◆ WHAT THIS TASK INVOLVES: Could you copy out all of the entries exactly?

Collected data:

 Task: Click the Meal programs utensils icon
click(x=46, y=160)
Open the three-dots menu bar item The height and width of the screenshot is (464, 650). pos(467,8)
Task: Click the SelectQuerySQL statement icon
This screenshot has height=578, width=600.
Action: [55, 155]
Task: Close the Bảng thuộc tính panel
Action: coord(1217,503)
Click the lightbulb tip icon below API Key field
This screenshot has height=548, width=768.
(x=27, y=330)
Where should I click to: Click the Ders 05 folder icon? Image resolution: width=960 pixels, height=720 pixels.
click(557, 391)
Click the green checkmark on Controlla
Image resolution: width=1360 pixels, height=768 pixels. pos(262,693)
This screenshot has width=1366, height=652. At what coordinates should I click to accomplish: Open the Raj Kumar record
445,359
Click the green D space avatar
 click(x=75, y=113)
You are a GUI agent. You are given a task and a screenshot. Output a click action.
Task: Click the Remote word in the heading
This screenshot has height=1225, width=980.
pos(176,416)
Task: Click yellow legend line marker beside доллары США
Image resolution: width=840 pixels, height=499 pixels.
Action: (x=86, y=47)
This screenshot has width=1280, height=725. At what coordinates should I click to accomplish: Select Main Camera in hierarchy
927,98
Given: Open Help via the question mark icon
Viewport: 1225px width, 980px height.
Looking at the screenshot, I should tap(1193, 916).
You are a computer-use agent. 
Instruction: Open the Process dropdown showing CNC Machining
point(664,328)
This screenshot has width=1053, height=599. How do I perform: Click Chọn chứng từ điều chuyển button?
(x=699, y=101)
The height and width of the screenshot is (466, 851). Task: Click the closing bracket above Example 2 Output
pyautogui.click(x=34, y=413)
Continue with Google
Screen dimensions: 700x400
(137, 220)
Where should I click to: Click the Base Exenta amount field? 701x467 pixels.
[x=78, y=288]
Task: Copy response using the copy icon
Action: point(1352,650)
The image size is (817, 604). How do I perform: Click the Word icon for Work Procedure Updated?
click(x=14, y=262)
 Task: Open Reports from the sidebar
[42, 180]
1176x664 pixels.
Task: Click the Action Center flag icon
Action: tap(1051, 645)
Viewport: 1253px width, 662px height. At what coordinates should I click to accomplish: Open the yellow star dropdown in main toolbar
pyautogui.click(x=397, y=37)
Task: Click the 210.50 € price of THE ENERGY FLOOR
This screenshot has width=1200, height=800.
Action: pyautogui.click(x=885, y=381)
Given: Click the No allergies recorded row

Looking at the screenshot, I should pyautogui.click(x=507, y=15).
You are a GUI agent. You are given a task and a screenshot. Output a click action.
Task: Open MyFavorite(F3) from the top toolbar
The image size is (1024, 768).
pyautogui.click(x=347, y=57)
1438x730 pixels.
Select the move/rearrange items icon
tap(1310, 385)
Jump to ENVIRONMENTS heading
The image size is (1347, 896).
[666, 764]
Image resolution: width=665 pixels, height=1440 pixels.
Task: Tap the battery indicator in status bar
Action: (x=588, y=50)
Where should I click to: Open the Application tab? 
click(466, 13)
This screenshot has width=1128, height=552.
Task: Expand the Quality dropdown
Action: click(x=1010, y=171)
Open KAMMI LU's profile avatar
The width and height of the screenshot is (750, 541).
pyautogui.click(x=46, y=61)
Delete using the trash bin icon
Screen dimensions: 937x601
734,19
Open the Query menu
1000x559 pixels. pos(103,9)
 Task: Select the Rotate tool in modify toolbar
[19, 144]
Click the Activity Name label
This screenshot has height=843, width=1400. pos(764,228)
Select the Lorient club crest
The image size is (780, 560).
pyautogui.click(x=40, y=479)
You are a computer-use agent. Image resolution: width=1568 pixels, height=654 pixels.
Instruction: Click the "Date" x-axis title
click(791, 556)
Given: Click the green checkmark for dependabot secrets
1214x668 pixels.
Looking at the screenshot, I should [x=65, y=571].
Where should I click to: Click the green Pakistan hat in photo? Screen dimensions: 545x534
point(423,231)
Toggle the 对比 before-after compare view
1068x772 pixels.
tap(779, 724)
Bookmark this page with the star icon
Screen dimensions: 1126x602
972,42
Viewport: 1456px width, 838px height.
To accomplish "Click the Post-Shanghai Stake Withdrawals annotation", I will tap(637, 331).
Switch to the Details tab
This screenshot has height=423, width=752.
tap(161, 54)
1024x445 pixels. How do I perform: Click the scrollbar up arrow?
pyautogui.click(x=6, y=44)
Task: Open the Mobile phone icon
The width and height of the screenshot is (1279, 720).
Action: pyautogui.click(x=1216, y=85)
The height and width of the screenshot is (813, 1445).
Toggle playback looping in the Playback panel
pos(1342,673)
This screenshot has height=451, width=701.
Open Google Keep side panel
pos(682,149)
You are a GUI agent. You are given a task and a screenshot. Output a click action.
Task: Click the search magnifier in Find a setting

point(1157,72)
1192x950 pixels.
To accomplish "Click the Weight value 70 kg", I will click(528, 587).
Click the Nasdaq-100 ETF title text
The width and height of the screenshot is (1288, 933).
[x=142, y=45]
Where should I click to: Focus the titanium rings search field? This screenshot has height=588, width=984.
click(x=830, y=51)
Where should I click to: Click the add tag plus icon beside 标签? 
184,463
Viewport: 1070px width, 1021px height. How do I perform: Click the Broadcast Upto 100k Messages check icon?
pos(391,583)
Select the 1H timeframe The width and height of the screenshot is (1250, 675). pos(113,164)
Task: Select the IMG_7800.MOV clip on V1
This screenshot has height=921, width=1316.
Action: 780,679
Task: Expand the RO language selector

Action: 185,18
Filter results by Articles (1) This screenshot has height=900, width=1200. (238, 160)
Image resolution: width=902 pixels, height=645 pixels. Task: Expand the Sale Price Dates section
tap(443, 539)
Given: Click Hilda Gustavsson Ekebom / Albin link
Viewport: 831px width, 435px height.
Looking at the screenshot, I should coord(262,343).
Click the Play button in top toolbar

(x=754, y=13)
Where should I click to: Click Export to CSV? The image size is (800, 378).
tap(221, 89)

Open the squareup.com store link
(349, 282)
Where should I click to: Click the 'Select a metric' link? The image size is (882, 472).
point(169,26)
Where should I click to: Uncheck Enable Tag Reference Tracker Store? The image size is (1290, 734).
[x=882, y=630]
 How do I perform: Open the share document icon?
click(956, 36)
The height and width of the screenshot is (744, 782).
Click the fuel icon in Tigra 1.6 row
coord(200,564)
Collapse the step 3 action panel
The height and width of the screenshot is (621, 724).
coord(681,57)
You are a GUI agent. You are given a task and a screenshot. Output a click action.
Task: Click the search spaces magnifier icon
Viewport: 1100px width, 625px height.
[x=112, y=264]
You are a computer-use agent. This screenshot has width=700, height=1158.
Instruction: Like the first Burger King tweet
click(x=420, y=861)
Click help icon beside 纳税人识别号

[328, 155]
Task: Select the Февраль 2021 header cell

◆ ANSWER SPACE:
 Task: Click the Meal programs utensils icon
click(x=46, y=160)
Open the three-dots menu bar item The height and width of the screenshot is (464, 650). pos(467,8)
Task: Click the SelectQuerySQL statement icon
This screenshot has height=578, width=600.
Action: [55, 155]
Task: Close the Bảng thuộc tính panel
Action: coord(1217,503)
Click the lightbulb tip icon below API Key field
This screenshot has height=548, width=768.
(x=27, y=330)
Where should I click to: Click the Ders 05 folder icon? Image resolution: width=960 pixels, height=720 pixels.
click(557, 391)
Click the green checkmark on Controlla
Image resolution: width=1360 pixels, height=768 pixels. pos(262,693)
This screenshot has width=1366, height=652. At what coordinates should I click to accomplish: Open the Raj Kumar record
445,359
Click the green D space avatar
 click(x=75, y=113)
You are a GUI agent. You are given a task and a screenshot. Output a click action.
Task: Click the Remote word in the heading
This screenshot has height=1225, width=980.
pos(176,416)
Task: Click yellow legend line marker beside доллары США
Image resolution: width=840 pixels, height=499 pixels.
Action: (x=86, y=47)
This screenshot has width=1280, height=725. At what coordinates should I click to accomplish: Select Main Camera in hierarchy
927,98
Given: Open Help via the question mark icon
Viewport: 1225px width, 980px height.
Looking at the screenshot, I should tap(1193, 916).
You are a computer-use agent. 
Instruction: Open the Process dropdown showing CNC Machining
point(664,328)
This screenshot has width=1053, height=599. How do I perform: Click Chọn chứng từ điều chuyển button?
(x=699, y=101)
The height and width of the screenshot is (466, 851). Task: Click the closing bracket above Example 2 Output
pyautogui.click(x=34, y=413)
Continue with Google
Screen dimensions: 700x400
(137, 220)
Where should I click to: Click the Base Exenta amount field? 701x467 pixels.
[x=78, y=288]
Task: Copy response using the copy icon
Action: point(1352,650)
The image size is (817, 604). How do I perform: Click the Word icon for Work Procedure Updated?
click(x=14, y=262)
 Task: Open Reports from the sidebar
[42, 180]
1176x664 pixels.
Task: Click the Action Center flag icon
Action: tap(1051, 645)
Viewport: 1253px width, 662px height. At what coordinates should I click to accomplish: Open the yellow star dropdown in main toolbar
pyautogui.click(x=397, y=37)
Task: Click the 210.50 € price of THE ENERGY FLOOR
This screenshot has width=1200, height=800.
Action: pyautogui.click(x=885, y=381)
Given: Click the No allergies recorded row

Looking at the screenshot, I should pyautogui.click(x=507, y=15).
You are a GUI agent. You are given a task and a screenshot. Output a click action.
Task: Open MyFavorite(F3) from the top toolbar
The image size is (1024, 768).
pyautogui.click(x=347, y=57)
1438x730 pixels.
Select the move/rearrange items icon
tap(1310, 385)
Jump to ENVIRONMENTS heading
The image size is (1347, 896).
[666, 764]
Image resolution: width=665 pixels, height=1440 pixels.
Task: Tap the battery indicator in status bar
Action: (x=588, y=50)
Where should I click to: Open the Application tab? 
click(466, 13)
This screenshot has width=1128, height=552.
Task: Expand the Quality dropdown
Action: click(x=1010, y=171)
Open KAMMI LU's profile avatar
The width and height of the screenshot is (750, 541).
pyautogui.click(x=46, y=61)
Delete using the trash bin icon
Screen dimensions: 937x601
734,19
Open the Query menu
1000x559 pixels. pos(103,9)
 Task: Select the Rotate tool in modify toolbar
[19, 144]
Click the Activity Name label
This screenshot has height=843, width=1400. pos(764,228)
Select the Lorient club crest
The image size is (780, 560).
pyautogui.click(x=40, y=479)
You are a computer-use agent. Image resolution: width=1568 pixels, height=654 pixels.
Instruction: Click the "Date" x-axis title
click(791, 556)
Given: Click the green checkmark for dependabot secrets
1214x668 pixels.
Looking at the screenshot, I should [x=65, y=571].
Where should I click to: Click the green Pakistan hat in photo? Screen dimensions: 545x534
point(423,231)
Toggle the 对比 before-after compare view
1068x772 pixels.
tap(779, 724)
Bookmark this page with the star icon
Screen dimensions: 1126x602
972,42
Viewport: 1456px width, 838px height.
To accomplish "Click the Post-Shanghai Stake Withdrawals annotation", I will tap(637, 331).
Switch to the Details tab
This screenshot has height=423, width=752.
tap(161, 54)
1024x445 pixels. How do I perform: Click the scrollbar up arrow?
pyautogui.click(x=6, y=44)
Task: Open the Mobile phone icon
The width and height of the screenshot is (1279, 720).
Action: pyautogui.click(x=1216, y=85)
The height and width of the screenshot is (813, 1445).
Toggle playback looping in the Playback panel
pos(1342,673)
This screenshot has height=451, width=701.
Open Google Keep side panel
pos(682,149)
You are a GUI agent. You are given a task and a screenshot. Output a click action.
Task: Click the search magnifier in Find a setting

point(1157,72)
1192x950 pixels.
To accomplish "Click the Weight value 70 kg", I will click(528, 587).
Click the Nasdaq-100 ETF title text
The width and height of the screenshot is (1288, 933).
[x=142, y=45]
Where should I click to: Focus the titanium rings search field? This screenshot has height=588, width=984.
click(x=830, y=51)
Where should I click to: Click the add tag plus icon beside 标签? 
184,463
Viewport: 1070px width, 1021px height. How do I perform: Click the Broadcast Upto 100k Messages check icon?
pos(391,583)
Select the 1H timeframe The width and height of the screenshot is (1250, 675). pos(113,164)
Task: Select the IMG_7800.MOV clip on V1
This screenshot has height=921, width=1316.
Action: 780,679
Task: Expand the RO language selector

Action: 185,18
Filter results by Articles (1) This screenshot has height=900, width=1200. (238, 160)
Image resolution: width=902 pixels, height=645 pixels. Task: Expand the Sale Price Dates section
tap(443, 539)
Given: Click Hilda Gustavsson Ekebom / Albin link
Viewport: 831px width, 435px height.
Looking at the screenshot, I should coord(262,343).
Click the Play button in top toolbar

(x=754, y=13)
Where should I click to: Click Export to CSV? The image size is (800, 378).
tap(221, 89)

Open the squareup.com store link
(349, 282)
Where should I click to: Click the 'Select a metric' link? The image size is (882, 472).
point(169,26)
Where should I click to: Uncheck Enable Tag Reference Tracker Store? The image size is (1290, 734).
[x=882, y=630]
 How do I perform: Open the share document icon?
click(956, 36)
The height and width of the screenshot is (744, 782).
Click the fuel icon in Tigra 1.6 row
coord(200,564)
Collapse the step 3 action panel
The height and width of the screenshot is (621, 724).
coord(681,57)
You are a GUI agent. You are given a task and a screenshot. Output a click action.
Task: Click the search spaces magnifier icon
Viewport: 1100px width, 625px height.
[x=112, y=264]
You are a computer-use agent. This screenshot has width=700, height=1158.
Instruction: Like the first Burger King tweet
click(x=420, y=861)
Click help icon beside 纳税人识别号

[328, 155]
Task: Select the Февраль 2021 header cell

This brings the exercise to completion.